TASK INPUTS:
BEGIN

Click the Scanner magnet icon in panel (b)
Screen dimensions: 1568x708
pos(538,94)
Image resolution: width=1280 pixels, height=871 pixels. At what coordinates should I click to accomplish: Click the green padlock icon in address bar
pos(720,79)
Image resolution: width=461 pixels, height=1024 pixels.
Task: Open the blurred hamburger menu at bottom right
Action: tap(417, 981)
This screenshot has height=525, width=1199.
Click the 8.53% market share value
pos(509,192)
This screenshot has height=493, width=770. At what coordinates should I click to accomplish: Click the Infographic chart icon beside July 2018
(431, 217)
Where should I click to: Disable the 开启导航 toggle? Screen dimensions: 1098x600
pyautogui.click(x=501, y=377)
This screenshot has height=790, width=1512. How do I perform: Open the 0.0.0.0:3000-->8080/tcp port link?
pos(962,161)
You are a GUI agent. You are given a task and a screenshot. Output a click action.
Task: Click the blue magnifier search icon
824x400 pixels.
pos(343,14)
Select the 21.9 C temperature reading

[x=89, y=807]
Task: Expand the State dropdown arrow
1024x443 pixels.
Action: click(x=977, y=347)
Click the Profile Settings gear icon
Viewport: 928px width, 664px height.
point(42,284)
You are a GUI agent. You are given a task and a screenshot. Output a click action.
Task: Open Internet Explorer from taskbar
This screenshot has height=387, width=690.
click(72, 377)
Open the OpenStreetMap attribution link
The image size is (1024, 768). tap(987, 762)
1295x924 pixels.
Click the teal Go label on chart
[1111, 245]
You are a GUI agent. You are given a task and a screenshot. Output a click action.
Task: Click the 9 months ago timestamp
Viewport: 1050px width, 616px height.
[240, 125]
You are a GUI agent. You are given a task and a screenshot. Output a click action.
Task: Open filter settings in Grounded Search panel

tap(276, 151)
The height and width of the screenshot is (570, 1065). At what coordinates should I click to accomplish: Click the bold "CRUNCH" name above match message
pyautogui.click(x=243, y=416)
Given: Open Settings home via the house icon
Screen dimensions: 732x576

END

PROBLEM STATEMENT:
Set all the entries above down again exactly.

FINISHED TASK:
Click the Scanner magnet icon in panel (b)
Screen dimensions: 1568x708
pos(538,94)
Image resolution: width=1280 pixels, height=871 pixels. At what coordinates should I click to accomplish: Click the green padlock icon in address bar
pos(720,79)
Image resolution: width=461 pixels, height=1024 pixels.
Task: Open the blurred hamburger menu at bottom right
Action: tap(417, 981)
This screenshot has height=525, width=1199.
Click the 8.53% market share value
pos(509,192)
This screenshot has height=493, width=770. At what coordinates should I click to accomplish: Click the Infographic chart icon beside July 2018
(431, 217)
Where should I click to: Disable the 开启导航 toggle? Screen dimensions: 1098x600
pyautogui.click(x=501, y=377)
This screenshot has height=790, width=1512. How do I perform: Open the 0.0.0.0:3000-->8080/tcp port link?
pos(962,161)
You are a GUI agent. You are given a task and a screenshot. Output a click action.
Task: Click the blue magnifier search icon
824x400 pixels.
pos(343,14)
Select the 21.9 C temperature reading

[x=89, y=807]
Task: Expand the State dropdown arrow
1024x443 pixels.
Action: click(x=977, y=347)
Click the Profile Settings gear icon
Viewport: 928px width, 664px height.
point(42,284)
You are a GUI agent. You are given a task and a screenshot. Output a click action.
Task: Open Internet Explorer from taskbar
This screenshot has height=387, width=690.
click(72, 377)
Open the OpenStreetMap attribution link
The image size is (1024, 768). tap(987, 762)
1295x924 pixels.
Click the teal Go label on chart
[1111, 245]
You are a GUI agent. You are given a task and a screenshot. Output a click action.
Task: Click the 9 months ago timestamp
Viewport: 1050px width, 616px height.
[240, 125]
You are a GUI agent. You are given a task and a screenshot. Output a click action.
Task: Open filter settings in Grounded Search panel

tap(276, 151)
The height and width of the screenshot is (570, 1065). At what coordinates should I click to accomplish: Click the bold "CRUNCH" name above match message
pyautogui.click(x=243, y=416)
Given: Open Settings home via the house icon
Screen dimensions: 732x576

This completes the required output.